MCP agent has become an integral part of the expansion of AI, but comes with its weaknesses.
Model Reference Protocol (MCP), developed by anthropic and released as an open standard in 2024, is an AI agent (or agent) and the actual (absolute) standard method of ensuring a consistent and safe interface between the data source (or source). It specifies how to interact in a safe and audio manner with AI agent equipment, other agents, data and reference whenever required. As a result, effective agent is a fundamental requirement for AI.

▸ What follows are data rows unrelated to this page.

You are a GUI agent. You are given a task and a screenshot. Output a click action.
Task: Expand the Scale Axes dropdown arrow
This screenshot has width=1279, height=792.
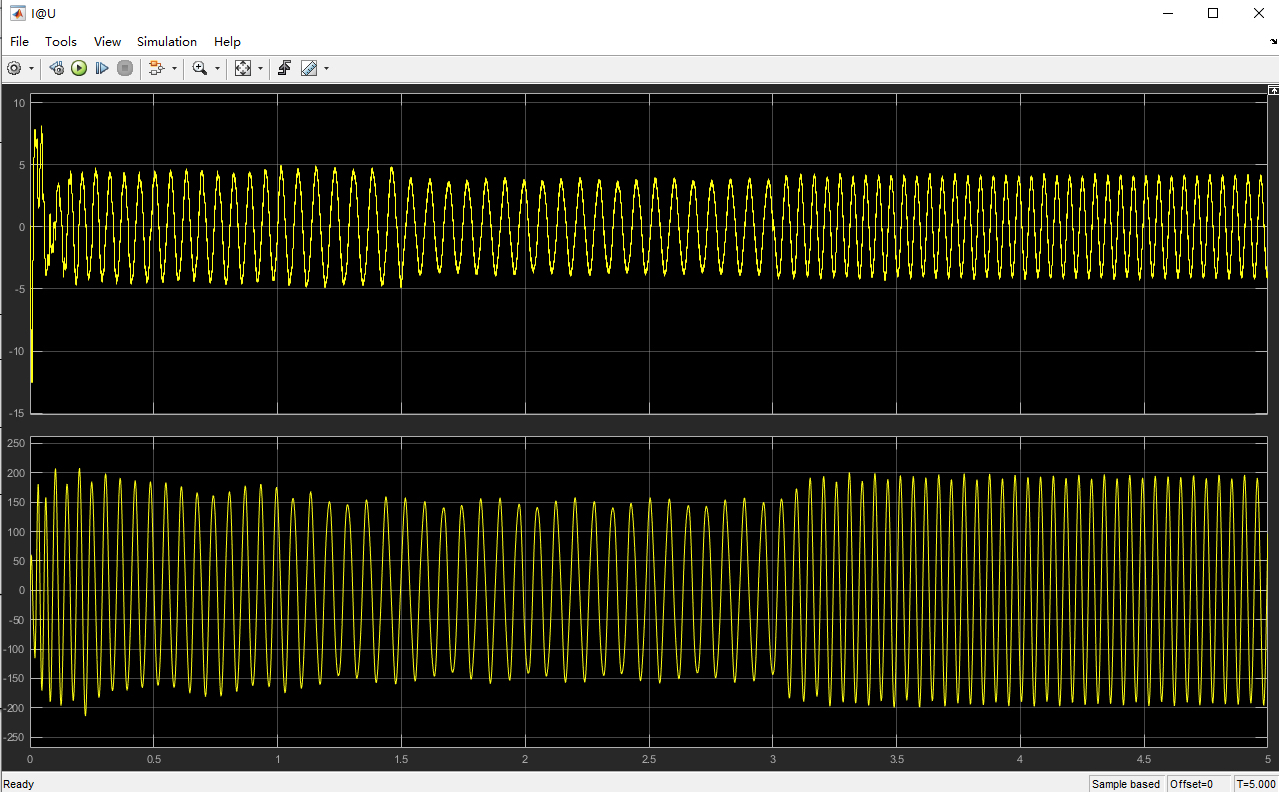(260, 68)
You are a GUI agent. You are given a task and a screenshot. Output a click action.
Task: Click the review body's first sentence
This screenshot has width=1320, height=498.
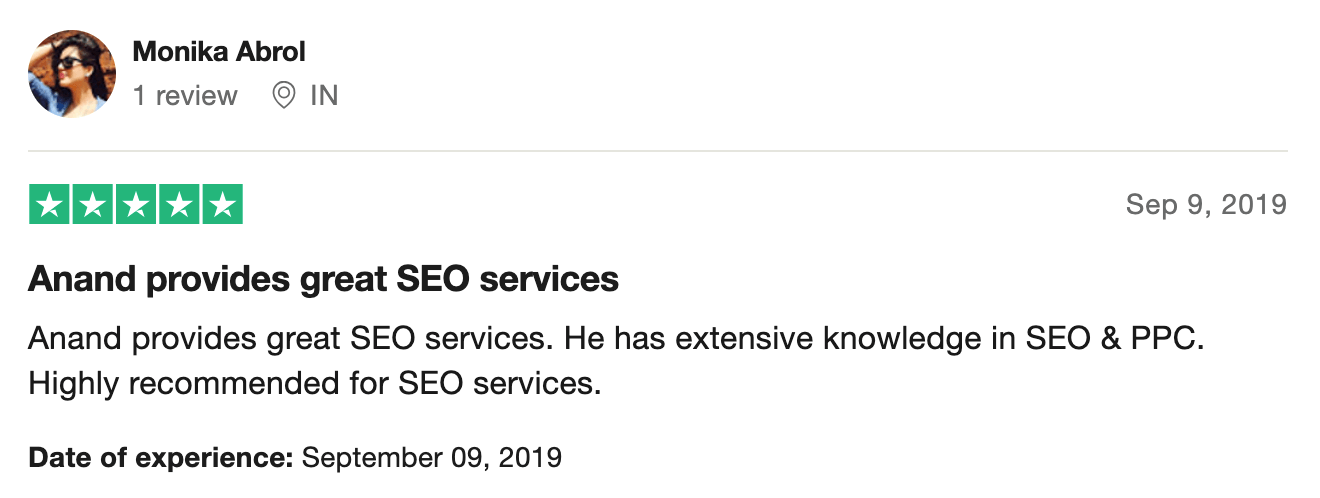[291, 339]
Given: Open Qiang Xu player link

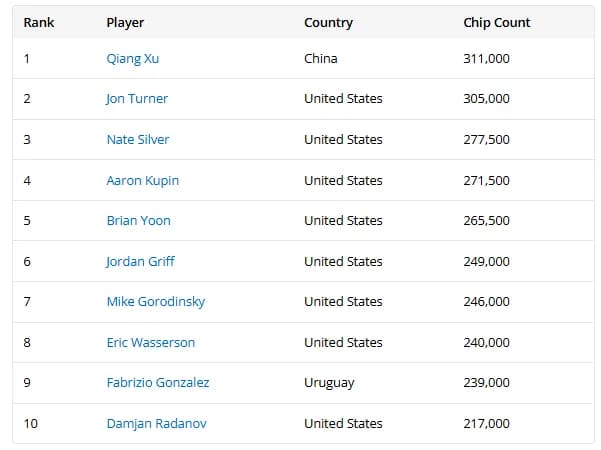Looking at the screenshot, I should point(133,59).
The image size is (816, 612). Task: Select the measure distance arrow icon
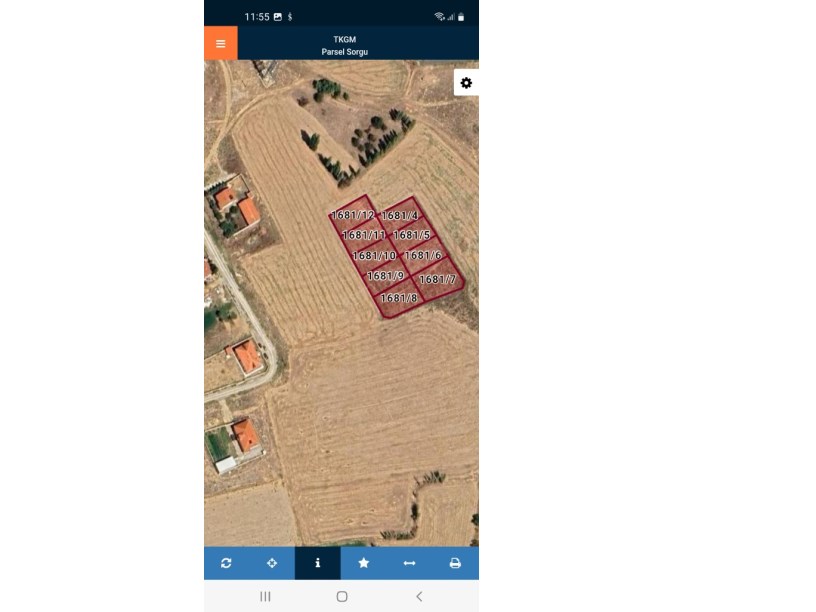point(409,563)
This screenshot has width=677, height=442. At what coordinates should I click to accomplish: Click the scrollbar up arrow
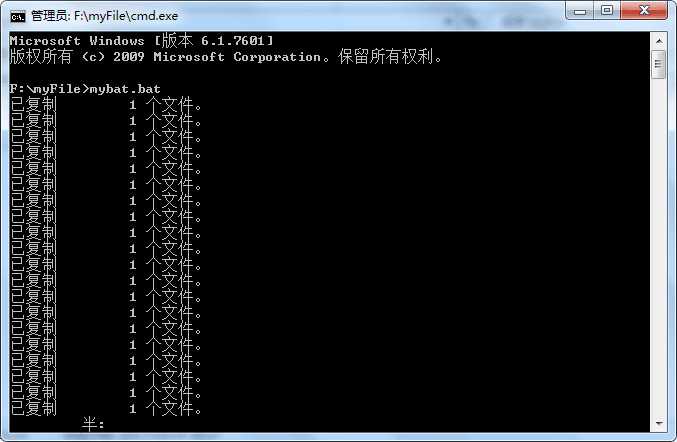pos(658,41)
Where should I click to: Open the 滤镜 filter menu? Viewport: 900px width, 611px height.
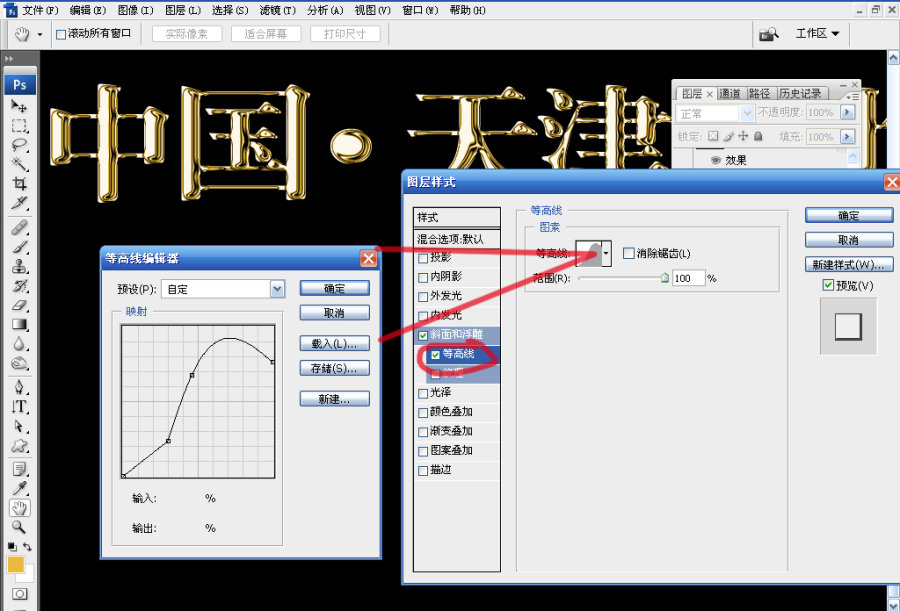[x=277, y=10]
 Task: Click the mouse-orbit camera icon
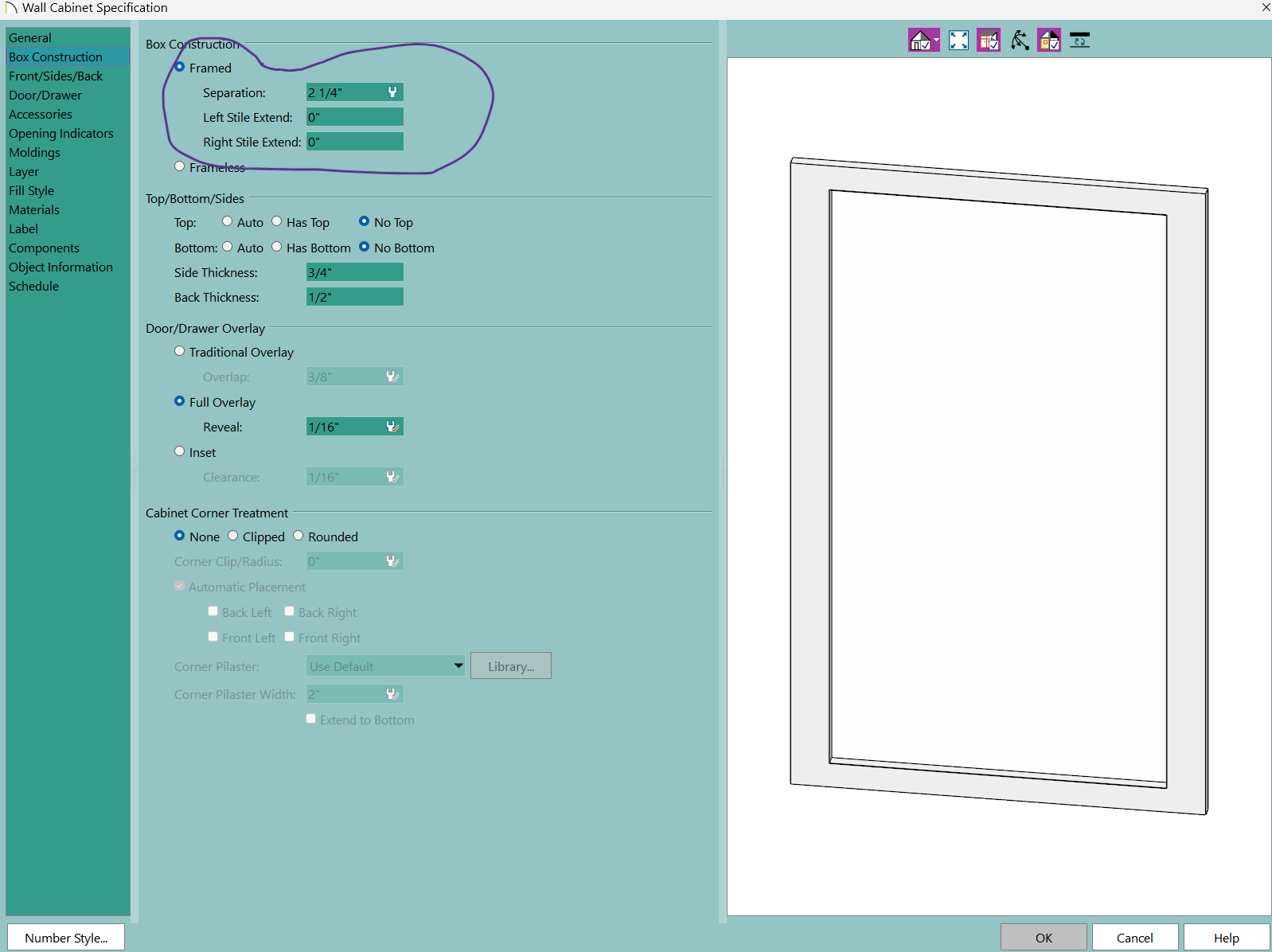(1020, 40)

But like all software, MCP has areas that can be misbehaved by malicious actors. This month a potential attack on the calendar integration of the chatgpt was described, inviting an email calendar to give the chatgpt to the gelbreak, in which no user needed interaction.
AI-expert firm aporsa has now published an analysis Top 25 MCP weaknessesThe MCP is described as the most wide ‘for analysis of weaknesses’.
Owasp is known to plan its own top ten for MCP, but it is not yet available and is limited to Will (probably) to ten weaknesses. APVersa is not trying to compete with Owasp, but today agents to provide immediate assistance to AI solutions to develop and implement solutions. “We will release Owasp/CSA/Nist, and CTO, co-founder and CTO of Alex Polycov (APVERSA AI), and are planning to contribute this work to Owasp MCP effort.” Security,
The basic adversa table of weaknesses includes a link for a recommended ‘official’ name (plus common AKAS), an impact score, an exploitation rating and an additional third party explanatory information. Impact classification score is significant (full system compromise or RCE) to lower (only information disclosure); While the level of exploitation is from trivial (can only be exploited with basic knowledge – no special skills other than access to a browser), very complex (only theoretical, or nation state resources require).

The ranking figure is developed through a waiting algorithm: 40% effect + 30% exploitation capacity + 20% prevalence + 10% therapeutic complexity. This will surprise anyone that the early injection remains the right storm: a combination of significant effects with insignificant exploitation and ranked as #1 vulnerability. Less famous MCP preference manipulation attack (MPMA) is with low impact and ranked on very complex exploiter #24-but still a vulnerability.
“We plan to update the document monthly, or whenever new events or CVE requires immediate updates,” Polycov explained. For further reading, the document mistakes for the first detail of a vulnerability. However, he said, these links are not permanent. “We will update and expand ‘reading’ further when a clear or more rigorous source emerges, and record it to Changelog.”
But the document is not just a list of dangers – it also provides a practical safety and mitigation checklist including ‘immediate’; A ‘Defense In-Deepth Strategy’, and a ‘mitigation timeline’.
Immediate stages include: “Input verification is mandatory – 43% of the unsafe MCP server for command injection is incompetent. Connprint and clean all the inputs.”
The defense strategy includes four layers: protocol levels, application levels, AI-specific rescue and infrastructure. Examples in examples ‘Apply TLS for all communications’ (protocol level), and ‘use parameters for database operations’ (application level).
The mitigation timeline extends over a period of three months, which ‘implements authentication at all exposed points’ (immediate) and’ immediately) and ‘begins with redisine architecture for zero-trust models’ (in three months).
APVersa has prepared the first full guide for MCP weaknesses that probably affects today’s hottest area – manual human intelligence to automated artificial intelligence switch. This guide is designed to help understand the complete complexity included in IT and security departments.